Mitt Romney both dislikes and supports President Obama’s announced decision to pull U.S. forces out of Afghanistan. At a speech before the Veterans of Foreign Wars convention Tuesday, Romney endorsed a NATO-supported goal of Afghanistan force reduction by 2014 but hit Obama for “a politically timed retreat.”
It’s an old Romney saw, one that he’s repeated on the campaign trail several times. Team Romney told Foreign Policy last month that the former Massachusetts governor agrees with the timetable itself, but not with publicizing it.
“Gov. Romney supports the 2014 timetable as a realistic timetable and a residual force post-2014. But he would not have announced that timetable publicly, as President Obama did, as doing so encourages the Taliban to wait us out and our allies to hedge their bets,” a Romney campaign spokesperson told The Cable.
At the VFW, Romney made a similar public declaration of support for the same timetable.
“As president, my goal in Afghanistan will be to complete a successful transition to Afghan security forces by the end of 2014,” he told the VFW gathering Tuesday in Reno, according to prepared remarks. “I will evaluate conditions on the ground and solicit the best advice of our military commanders. And I will affirm that my duty is not to my political prospects, but to the security of the nation.”
Obama prebutted Romney’s take on Afghanistan in his own VFW speech Monday.
“There are those who argued against a timeline for ending this war — or against talking about it publicly,” Obama said, according to a White House transcript of the speech. “But you know what, that’s not a plan for America’s security either.
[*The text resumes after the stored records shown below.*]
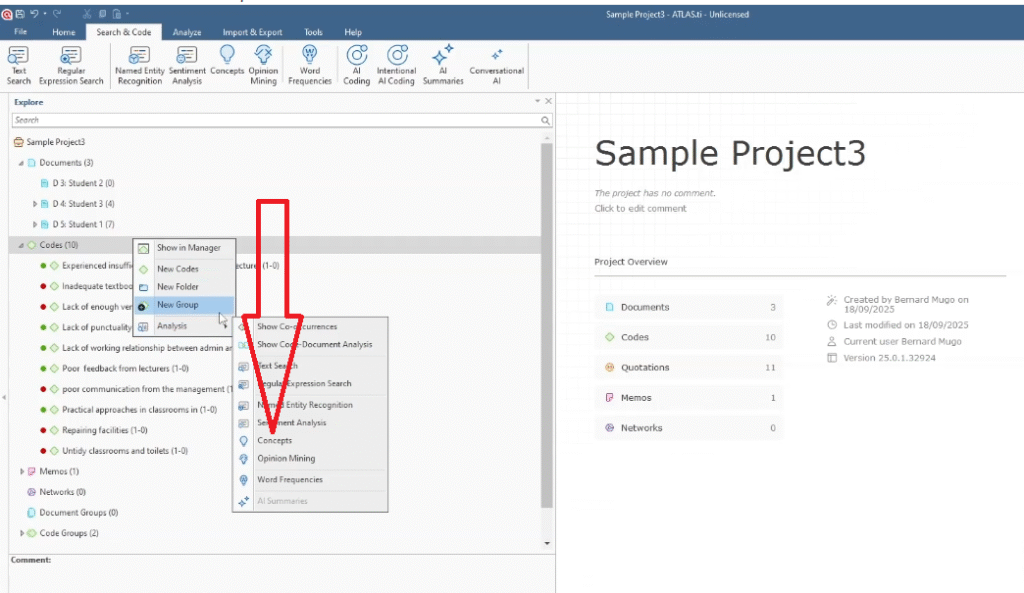
Task: Launch Named Entity Recognition from ribbon
Action: coord(139,64)
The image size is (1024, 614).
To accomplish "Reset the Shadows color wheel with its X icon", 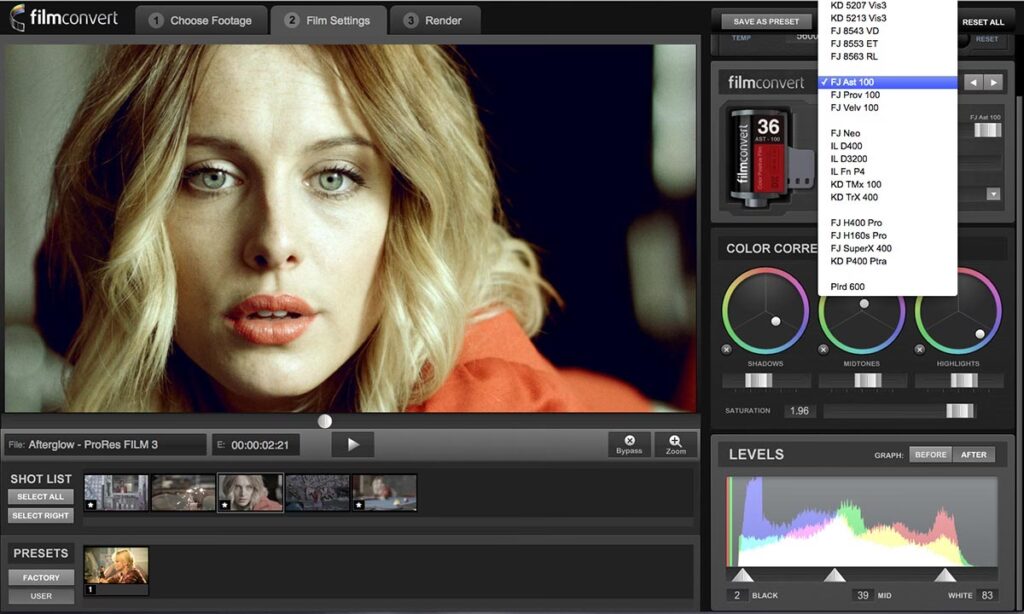I will click(x=727, y=349).
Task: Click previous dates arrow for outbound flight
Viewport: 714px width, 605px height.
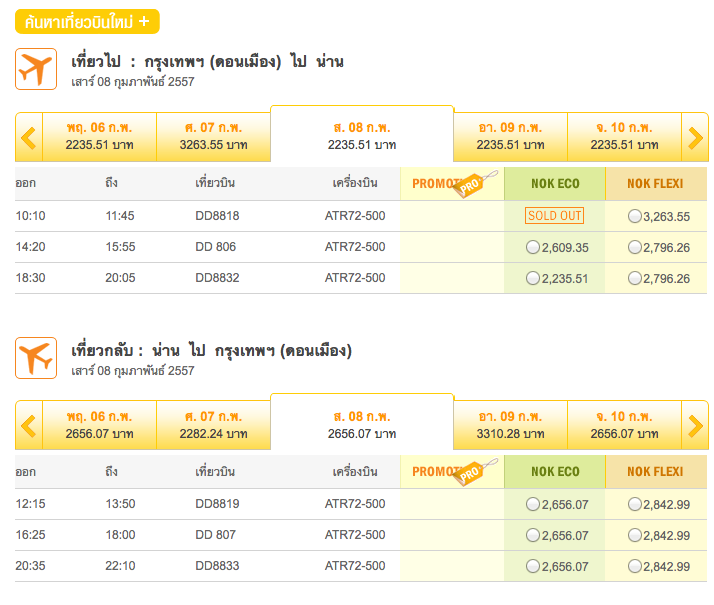Action: click(28, 137)
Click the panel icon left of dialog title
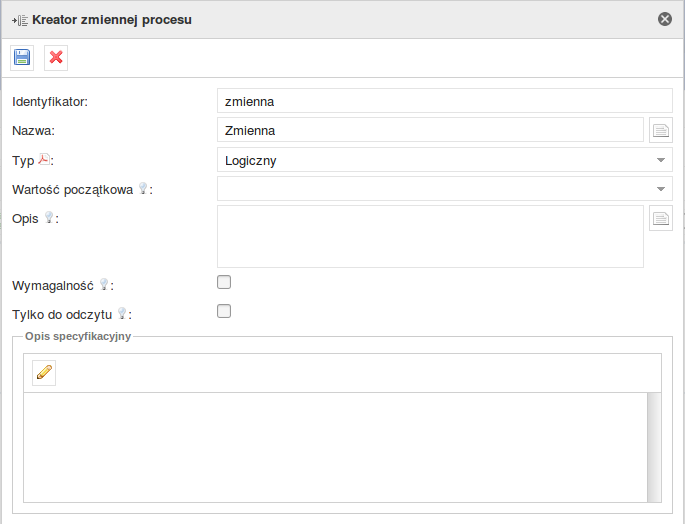This screenshot has height=524, width=685. pos(20,20)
After 10 years of war, and given the progress we’ve made, I felt it was important that the American people — and our men and women in uniform — know our plan to end this war responsibly.”
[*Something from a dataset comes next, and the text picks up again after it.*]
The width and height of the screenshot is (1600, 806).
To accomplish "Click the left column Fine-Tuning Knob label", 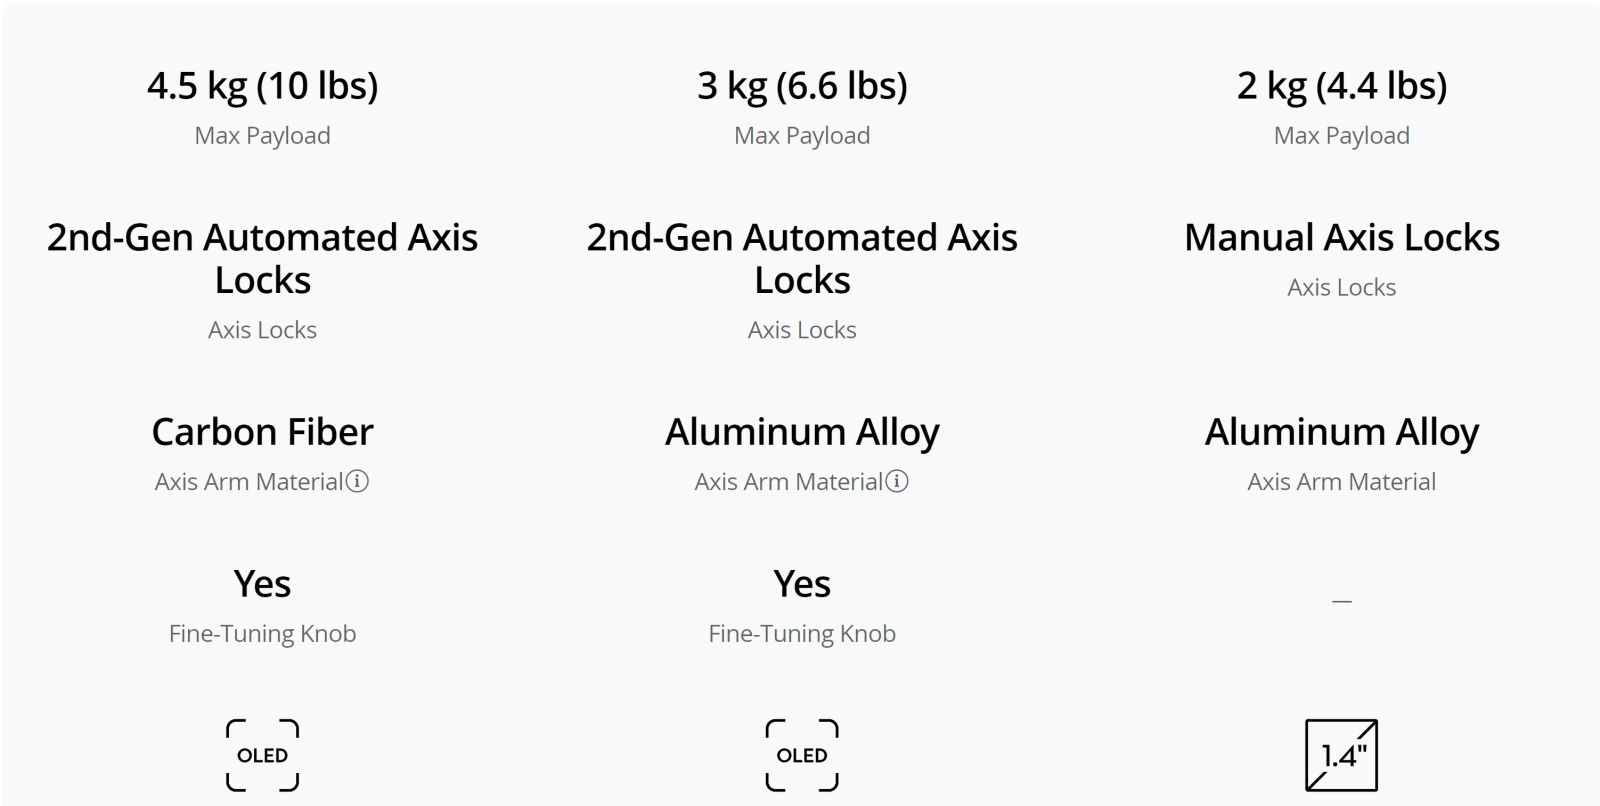I will 263,634.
Apart from its sort-of agreement with Obama, the Romney campaign has been mostly uninterested in discussing specifics on Afghanistan. A Romney adviser called scrutiny of Romney’s still-vague Afghanistan policy a distraction from talk of the economy.
Another area of agreement between Obama and Romney is that neither has a real plan for what to do after 2014. Obama has said all troops will be out of the country by then; Romney leaves the door open to a longer stay based on what commanders on the ground decide.
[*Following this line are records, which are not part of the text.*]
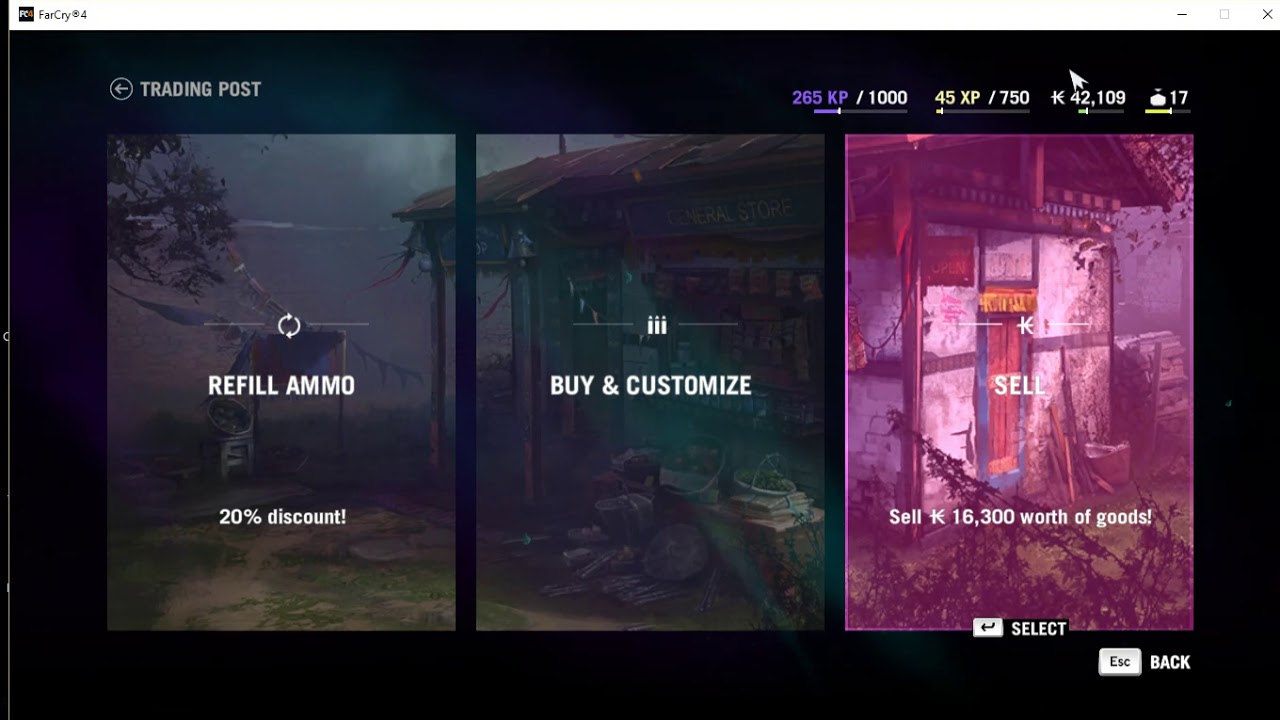Click the loot bag icon showing 17
This screenshot has height=720, width=1280.
point(1158,98)
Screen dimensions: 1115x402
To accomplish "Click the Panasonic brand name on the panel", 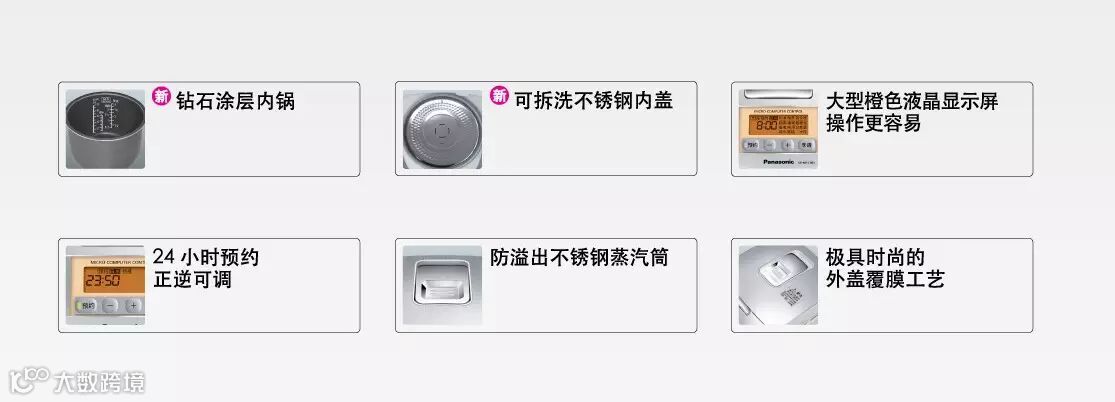I will (x=778, y=162).
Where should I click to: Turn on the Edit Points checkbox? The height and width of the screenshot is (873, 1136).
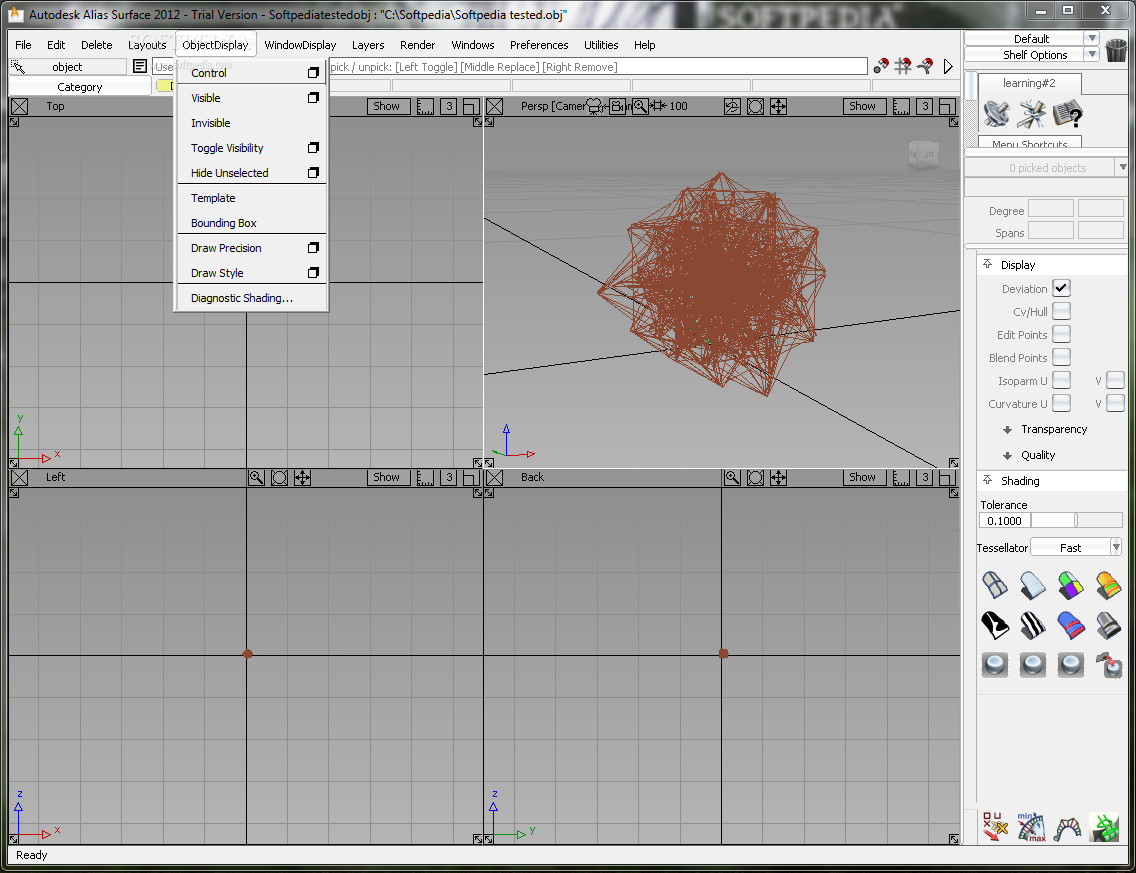point(1061,335)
Top Romney foreign policy advisers brushed off criticisms that the campaign should get more specific on Afghanistan during a conference call Tuesday, noting that Afghanistan policy was not easy for the White House to craft.
“They want to try to force Gov. Romney to go into more and more detail in part because they don’t want to go back to their record,” longtime Republican diplomat Rich Williamson, a Romney adviser, said on the call. “In March of ‘09 the president finished a review and made a policy decision. By August he decided to re-initiate a review because the election in Afghanistan had not been free and fair … it’s understandable that he wants to divert attention because he owns a record that is very spotty and ineffective in Afghanistan.”
“When you look at President Obama, he has made decisions of war and peace in Afghanistan seemingly made on politics,” Romney foreign policy adviser Alex Wong said. “Gov. Romney wouldn’t do that. He would look to a successful transition to the Afghan security forces based on the ground and the best advice from military commanders and unlike Barack Obama he would work with and consider the advice of the military commanders and not disregard it to announce troop levels that are more attuned to a political calendar then they are to a strategy.”
But the other Romney advisers on the call reiterated that means basically he’d do the same thing as Obama.
Williamson said Romney “plans to have us out by 2014” and has “laid out the principles by which he’d do it.”
He then turned the attention back to attacking Obama over leaks, which got far more play in Romney’s speech than Afghanistan.